◆ Extracted records ◆
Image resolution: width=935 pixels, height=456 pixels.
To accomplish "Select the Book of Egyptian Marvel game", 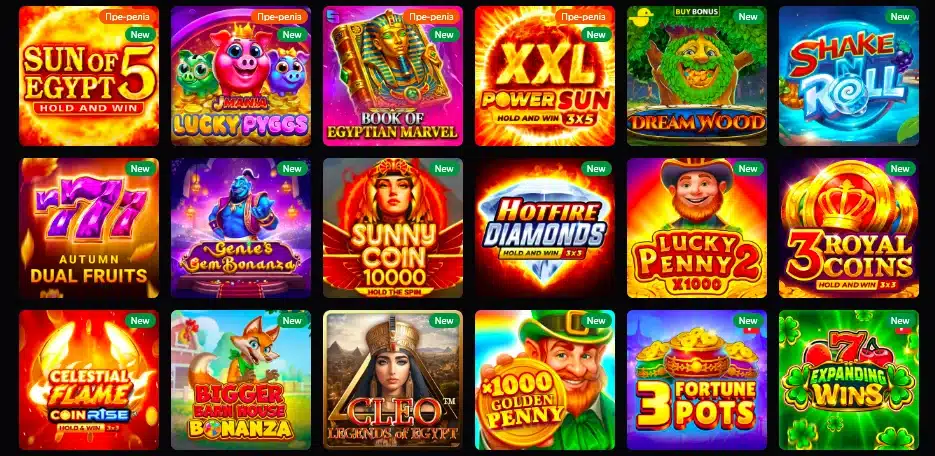I will [x=393, y=76].
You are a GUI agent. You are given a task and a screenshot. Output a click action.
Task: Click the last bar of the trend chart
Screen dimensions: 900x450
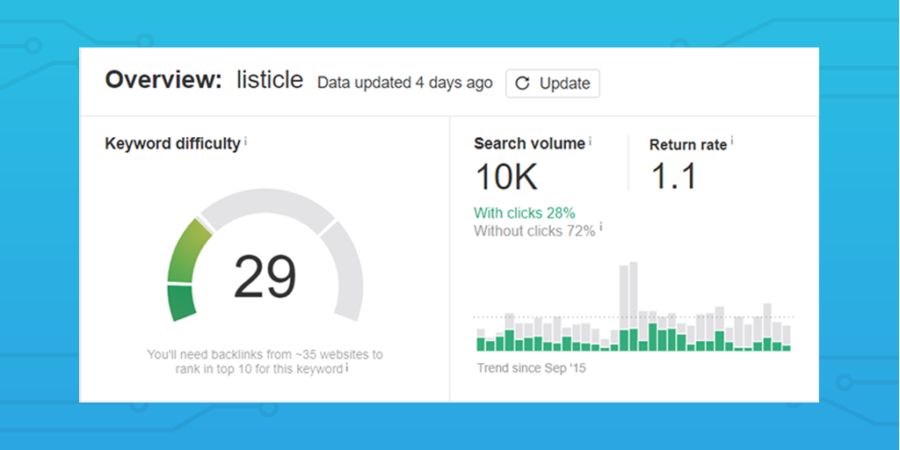pyautogui.click(x=786, y=339)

◆ Work to be completed ◆
Skip the pictures. Return exactly the lines from the one containing "Task: Click the last bar of the trend chart" through the end of the data above, both included, and nothing besides.

◆ Response ◆
Task: Click the last bar of the trend chart
Screen dimensions: 900x450
pyautogui.click(x=786, y=339)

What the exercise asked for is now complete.